## Your objective
Instruction for the data below: set down exactly the lines from the line with "Image resolution: width=709" to the line with "Click the light bulb icon in the toolbar", inclusive, and no others.

## Listed entries
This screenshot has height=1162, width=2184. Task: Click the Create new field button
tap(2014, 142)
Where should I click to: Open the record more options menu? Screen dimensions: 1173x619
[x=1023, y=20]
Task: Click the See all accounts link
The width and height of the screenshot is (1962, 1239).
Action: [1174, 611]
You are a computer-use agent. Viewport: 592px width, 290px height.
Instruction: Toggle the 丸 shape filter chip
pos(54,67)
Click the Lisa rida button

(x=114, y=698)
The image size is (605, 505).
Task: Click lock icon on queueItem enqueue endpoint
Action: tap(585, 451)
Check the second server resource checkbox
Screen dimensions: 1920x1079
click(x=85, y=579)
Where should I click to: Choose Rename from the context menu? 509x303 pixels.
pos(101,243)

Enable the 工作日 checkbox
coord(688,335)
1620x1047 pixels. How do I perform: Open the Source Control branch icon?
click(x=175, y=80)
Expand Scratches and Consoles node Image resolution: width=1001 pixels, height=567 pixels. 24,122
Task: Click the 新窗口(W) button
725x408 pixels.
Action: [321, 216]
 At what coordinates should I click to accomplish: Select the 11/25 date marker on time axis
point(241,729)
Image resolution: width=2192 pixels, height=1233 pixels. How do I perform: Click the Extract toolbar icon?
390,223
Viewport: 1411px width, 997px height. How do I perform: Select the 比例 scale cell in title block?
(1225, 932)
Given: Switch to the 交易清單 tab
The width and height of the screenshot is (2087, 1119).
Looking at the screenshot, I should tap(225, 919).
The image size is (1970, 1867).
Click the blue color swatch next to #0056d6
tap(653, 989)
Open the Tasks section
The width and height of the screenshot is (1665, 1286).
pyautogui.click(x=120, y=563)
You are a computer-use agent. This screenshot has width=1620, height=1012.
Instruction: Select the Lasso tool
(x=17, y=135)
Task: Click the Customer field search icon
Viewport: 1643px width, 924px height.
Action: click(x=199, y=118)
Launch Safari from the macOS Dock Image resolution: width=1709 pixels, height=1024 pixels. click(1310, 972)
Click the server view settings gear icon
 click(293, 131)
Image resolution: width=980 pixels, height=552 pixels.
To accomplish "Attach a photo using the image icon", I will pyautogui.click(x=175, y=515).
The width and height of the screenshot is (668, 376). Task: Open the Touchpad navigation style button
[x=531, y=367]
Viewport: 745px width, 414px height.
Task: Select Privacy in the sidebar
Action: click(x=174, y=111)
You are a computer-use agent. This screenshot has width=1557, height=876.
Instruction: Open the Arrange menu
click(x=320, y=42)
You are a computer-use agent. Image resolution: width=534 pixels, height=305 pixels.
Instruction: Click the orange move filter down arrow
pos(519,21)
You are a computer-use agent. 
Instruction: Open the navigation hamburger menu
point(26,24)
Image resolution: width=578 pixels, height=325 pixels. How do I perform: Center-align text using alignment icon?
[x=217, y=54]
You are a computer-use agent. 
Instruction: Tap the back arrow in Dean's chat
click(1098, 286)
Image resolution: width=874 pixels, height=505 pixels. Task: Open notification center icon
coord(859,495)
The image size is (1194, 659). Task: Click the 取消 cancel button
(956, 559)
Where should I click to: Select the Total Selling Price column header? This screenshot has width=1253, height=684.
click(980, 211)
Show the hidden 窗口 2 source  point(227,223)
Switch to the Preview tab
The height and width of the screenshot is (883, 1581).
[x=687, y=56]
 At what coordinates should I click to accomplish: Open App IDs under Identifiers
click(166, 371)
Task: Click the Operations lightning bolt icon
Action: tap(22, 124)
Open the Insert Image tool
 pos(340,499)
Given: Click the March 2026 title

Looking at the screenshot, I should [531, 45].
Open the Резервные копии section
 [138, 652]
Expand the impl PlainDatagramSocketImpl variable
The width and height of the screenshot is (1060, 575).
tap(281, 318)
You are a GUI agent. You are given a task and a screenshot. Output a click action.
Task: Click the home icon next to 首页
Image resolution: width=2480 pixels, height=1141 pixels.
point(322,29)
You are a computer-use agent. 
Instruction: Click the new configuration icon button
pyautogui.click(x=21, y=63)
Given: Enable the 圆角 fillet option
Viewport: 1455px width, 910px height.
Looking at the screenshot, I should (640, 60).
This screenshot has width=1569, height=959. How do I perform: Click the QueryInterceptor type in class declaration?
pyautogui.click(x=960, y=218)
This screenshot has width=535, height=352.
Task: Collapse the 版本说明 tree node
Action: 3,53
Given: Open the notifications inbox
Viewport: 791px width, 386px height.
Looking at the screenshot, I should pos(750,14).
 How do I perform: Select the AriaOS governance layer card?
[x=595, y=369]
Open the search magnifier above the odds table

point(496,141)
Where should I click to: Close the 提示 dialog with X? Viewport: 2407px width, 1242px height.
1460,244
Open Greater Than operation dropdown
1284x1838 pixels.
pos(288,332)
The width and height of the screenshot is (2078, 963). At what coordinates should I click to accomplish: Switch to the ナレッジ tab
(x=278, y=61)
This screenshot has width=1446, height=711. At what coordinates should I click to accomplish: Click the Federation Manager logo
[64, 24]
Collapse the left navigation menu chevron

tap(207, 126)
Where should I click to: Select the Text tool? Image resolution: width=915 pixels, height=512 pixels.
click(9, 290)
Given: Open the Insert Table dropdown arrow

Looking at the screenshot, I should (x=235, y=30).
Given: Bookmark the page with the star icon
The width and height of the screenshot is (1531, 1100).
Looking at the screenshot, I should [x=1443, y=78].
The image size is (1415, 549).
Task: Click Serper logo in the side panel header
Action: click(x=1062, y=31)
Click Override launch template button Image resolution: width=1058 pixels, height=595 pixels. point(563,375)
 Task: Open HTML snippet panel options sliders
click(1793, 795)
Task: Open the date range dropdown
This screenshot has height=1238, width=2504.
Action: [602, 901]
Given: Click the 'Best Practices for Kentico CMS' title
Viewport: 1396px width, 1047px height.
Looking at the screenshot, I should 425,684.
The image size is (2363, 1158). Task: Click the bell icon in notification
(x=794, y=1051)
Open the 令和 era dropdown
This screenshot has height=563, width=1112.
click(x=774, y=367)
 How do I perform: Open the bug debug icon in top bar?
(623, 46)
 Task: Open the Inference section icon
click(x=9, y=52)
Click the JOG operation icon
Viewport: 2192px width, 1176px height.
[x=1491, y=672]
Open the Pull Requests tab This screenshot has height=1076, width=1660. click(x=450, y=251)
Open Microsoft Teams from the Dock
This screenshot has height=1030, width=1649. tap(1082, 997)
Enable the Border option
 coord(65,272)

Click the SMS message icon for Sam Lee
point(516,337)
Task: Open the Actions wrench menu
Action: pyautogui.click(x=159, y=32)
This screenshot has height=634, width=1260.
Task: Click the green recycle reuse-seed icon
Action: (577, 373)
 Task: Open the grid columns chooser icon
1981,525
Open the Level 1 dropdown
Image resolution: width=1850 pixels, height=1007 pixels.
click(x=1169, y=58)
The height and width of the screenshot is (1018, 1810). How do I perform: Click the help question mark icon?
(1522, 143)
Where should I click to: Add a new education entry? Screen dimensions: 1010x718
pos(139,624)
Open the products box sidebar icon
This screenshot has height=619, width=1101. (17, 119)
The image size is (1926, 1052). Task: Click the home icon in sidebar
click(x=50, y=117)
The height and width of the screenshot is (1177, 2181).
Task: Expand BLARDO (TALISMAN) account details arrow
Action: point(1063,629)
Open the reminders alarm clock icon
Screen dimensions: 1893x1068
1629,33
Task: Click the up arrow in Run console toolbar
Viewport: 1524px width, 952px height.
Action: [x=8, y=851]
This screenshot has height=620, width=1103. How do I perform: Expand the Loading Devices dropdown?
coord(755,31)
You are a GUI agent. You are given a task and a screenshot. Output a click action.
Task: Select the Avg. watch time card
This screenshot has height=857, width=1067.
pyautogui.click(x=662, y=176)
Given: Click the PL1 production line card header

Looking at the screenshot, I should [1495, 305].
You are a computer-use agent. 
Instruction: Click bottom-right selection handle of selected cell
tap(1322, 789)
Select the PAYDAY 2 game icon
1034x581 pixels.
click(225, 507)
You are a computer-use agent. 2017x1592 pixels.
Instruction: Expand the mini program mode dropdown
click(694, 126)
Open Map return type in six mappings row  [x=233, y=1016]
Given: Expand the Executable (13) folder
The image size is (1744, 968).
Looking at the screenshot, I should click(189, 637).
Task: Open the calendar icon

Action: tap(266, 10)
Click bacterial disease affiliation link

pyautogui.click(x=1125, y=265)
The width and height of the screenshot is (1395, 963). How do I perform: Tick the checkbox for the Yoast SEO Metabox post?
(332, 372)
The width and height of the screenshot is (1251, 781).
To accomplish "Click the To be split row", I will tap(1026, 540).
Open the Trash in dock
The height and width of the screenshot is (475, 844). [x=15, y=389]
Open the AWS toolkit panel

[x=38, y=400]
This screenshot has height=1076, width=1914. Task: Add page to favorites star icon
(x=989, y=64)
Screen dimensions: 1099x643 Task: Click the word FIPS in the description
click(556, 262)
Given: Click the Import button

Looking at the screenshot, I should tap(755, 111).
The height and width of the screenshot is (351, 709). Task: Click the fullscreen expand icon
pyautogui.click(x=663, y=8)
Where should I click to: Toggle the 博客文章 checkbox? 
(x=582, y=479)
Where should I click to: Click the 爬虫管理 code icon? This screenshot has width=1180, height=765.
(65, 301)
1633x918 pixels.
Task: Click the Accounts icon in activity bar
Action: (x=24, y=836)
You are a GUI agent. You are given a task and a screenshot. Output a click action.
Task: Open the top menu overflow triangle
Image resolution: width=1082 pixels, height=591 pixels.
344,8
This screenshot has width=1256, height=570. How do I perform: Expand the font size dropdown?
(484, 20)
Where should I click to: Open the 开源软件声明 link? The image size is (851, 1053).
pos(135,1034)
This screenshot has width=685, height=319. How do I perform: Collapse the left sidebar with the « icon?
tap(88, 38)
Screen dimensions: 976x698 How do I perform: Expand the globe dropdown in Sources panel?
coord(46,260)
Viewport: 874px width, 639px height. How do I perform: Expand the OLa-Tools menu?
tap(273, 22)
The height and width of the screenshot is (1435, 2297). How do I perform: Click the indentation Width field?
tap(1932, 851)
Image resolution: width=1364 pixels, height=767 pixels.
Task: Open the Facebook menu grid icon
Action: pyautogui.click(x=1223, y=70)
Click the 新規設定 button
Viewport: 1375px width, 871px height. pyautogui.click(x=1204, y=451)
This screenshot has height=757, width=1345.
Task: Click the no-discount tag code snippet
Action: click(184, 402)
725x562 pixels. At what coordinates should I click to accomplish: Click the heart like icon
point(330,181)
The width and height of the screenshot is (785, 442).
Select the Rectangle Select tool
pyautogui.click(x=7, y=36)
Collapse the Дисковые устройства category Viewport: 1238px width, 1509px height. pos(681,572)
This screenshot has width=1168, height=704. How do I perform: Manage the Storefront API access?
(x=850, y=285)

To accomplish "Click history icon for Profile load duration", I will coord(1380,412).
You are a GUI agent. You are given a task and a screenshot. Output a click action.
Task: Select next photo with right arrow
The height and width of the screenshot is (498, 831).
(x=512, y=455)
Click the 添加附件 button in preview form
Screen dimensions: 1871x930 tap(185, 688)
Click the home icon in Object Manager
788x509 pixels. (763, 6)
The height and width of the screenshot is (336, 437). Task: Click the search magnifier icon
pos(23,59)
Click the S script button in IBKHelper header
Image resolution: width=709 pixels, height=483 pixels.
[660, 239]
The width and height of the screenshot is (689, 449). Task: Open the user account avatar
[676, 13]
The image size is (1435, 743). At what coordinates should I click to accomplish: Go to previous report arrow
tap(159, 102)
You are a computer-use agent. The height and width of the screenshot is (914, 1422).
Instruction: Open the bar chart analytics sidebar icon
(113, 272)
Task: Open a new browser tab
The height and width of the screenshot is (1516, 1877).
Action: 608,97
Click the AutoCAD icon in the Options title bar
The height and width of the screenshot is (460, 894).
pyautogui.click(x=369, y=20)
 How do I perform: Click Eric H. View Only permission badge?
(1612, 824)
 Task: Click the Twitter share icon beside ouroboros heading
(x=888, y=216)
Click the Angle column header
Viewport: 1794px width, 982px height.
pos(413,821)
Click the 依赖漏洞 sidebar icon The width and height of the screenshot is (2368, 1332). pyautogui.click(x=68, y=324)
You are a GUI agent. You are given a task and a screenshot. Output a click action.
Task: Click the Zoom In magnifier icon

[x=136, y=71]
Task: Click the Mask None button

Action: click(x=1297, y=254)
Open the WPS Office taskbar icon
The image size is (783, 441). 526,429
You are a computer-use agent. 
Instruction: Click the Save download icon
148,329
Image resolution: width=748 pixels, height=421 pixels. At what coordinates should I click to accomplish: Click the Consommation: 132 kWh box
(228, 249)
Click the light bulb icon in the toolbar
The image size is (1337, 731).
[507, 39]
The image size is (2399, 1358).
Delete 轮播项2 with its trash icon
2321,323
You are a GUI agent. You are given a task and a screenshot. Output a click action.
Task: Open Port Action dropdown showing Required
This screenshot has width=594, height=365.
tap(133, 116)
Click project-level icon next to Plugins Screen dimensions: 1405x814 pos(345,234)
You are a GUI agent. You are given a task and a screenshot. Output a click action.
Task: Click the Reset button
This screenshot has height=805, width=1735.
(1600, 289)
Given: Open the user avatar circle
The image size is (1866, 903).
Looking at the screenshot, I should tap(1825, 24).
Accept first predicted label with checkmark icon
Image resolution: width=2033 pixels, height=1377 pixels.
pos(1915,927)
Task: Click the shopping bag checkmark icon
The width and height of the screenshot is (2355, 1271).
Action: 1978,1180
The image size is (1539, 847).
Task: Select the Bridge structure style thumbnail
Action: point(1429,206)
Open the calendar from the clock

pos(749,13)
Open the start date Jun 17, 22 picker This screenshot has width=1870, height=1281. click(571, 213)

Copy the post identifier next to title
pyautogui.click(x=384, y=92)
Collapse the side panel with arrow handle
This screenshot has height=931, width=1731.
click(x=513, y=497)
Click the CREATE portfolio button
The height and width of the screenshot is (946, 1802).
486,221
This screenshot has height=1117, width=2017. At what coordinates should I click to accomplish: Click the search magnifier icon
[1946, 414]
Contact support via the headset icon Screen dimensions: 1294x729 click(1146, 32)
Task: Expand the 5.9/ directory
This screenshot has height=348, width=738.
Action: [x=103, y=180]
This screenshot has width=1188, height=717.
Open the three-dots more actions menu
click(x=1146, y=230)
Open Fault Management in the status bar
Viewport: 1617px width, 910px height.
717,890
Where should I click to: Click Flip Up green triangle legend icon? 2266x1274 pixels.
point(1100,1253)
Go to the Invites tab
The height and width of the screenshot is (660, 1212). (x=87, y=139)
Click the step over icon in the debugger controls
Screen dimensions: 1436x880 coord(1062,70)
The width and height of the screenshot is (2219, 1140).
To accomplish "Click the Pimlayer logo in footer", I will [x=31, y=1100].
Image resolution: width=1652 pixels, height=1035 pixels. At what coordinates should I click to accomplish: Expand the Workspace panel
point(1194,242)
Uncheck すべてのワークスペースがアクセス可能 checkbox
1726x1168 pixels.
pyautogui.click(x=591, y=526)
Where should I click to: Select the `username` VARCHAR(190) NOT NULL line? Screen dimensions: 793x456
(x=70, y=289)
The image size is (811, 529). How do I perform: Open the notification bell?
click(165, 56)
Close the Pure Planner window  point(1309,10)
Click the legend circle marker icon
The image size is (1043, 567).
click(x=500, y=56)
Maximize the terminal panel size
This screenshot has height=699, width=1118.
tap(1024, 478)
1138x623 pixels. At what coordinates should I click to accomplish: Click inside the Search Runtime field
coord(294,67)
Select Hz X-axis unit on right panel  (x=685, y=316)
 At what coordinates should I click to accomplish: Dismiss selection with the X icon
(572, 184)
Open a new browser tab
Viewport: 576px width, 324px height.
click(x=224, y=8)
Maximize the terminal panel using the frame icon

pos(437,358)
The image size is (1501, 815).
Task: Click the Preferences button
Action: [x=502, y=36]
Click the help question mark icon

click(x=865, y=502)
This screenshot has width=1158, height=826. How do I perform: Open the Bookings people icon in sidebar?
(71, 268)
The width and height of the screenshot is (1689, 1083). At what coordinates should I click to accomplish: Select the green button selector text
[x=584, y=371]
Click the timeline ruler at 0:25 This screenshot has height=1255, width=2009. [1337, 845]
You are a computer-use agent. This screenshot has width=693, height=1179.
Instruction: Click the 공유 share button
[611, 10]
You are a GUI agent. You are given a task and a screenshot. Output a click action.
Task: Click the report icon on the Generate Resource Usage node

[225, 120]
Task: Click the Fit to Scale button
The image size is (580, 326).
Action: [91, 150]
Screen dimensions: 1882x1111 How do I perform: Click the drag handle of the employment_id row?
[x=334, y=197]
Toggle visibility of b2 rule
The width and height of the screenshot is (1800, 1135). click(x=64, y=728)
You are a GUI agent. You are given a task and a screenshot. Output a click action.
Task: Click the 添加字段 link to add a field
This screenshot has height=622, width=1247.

## Result of the exercise
Image resolution: width=709 pixels, height=483 pixels.
[660, 239]
The width and height of the screenshot is (689, 449). Task: Open the user account avatar
[676, 13]
The image size is (1435, 743). At what coordinates should I click to accomplish: Go to previous report arrow
tap(159, 102)
You are a computer-use agent. The height and width of the screenshot is (914, 1422).
Instruction: Open the bar chart analytics sidebar icon
(113, 272)
Task: Open a new browser tab
The height and width of the screenshot is (1516, 1877).
Action: 608,97
Click the AutoCAD icon in the Options title bar
The height and width of the screenshot is (460, 894).
pyautogui.click(x=369, y=20)
 How do I perform: Click Eric H. View Only permission badge?
(1612, 824)
 Task: Click the Twitter share icon beside ouroboros heading
(x=888, y=216)
Click the Angle column header
Viewport: 1794px width, 982px height.
pos(413,821)
Click the 依赖漏洞 sidebar icon The width and height of the screenshot is (2368, 1332). pyautogui.click(x=68, y=324)
You are a GUI agent. You are given a task and a screenshot. Output a click action.
Task: Click the Zoom In magnifier icon

[x=136, y=71]
Task: Click the Mask None button

Action: click(x=1297, y=254)
Open the WPS Office taskbar icon
The image size is (783, 441). 526,429
You are a computer-use agent. 
Instruction: Click the Save download icon
148,329
Image resolution: width=748 pixels, height=421 pixels. At what coordinates should I click to accomplish: Click the Consommation: 132 kWh box
(228, 249)
Click the light bulb icon in the toolbar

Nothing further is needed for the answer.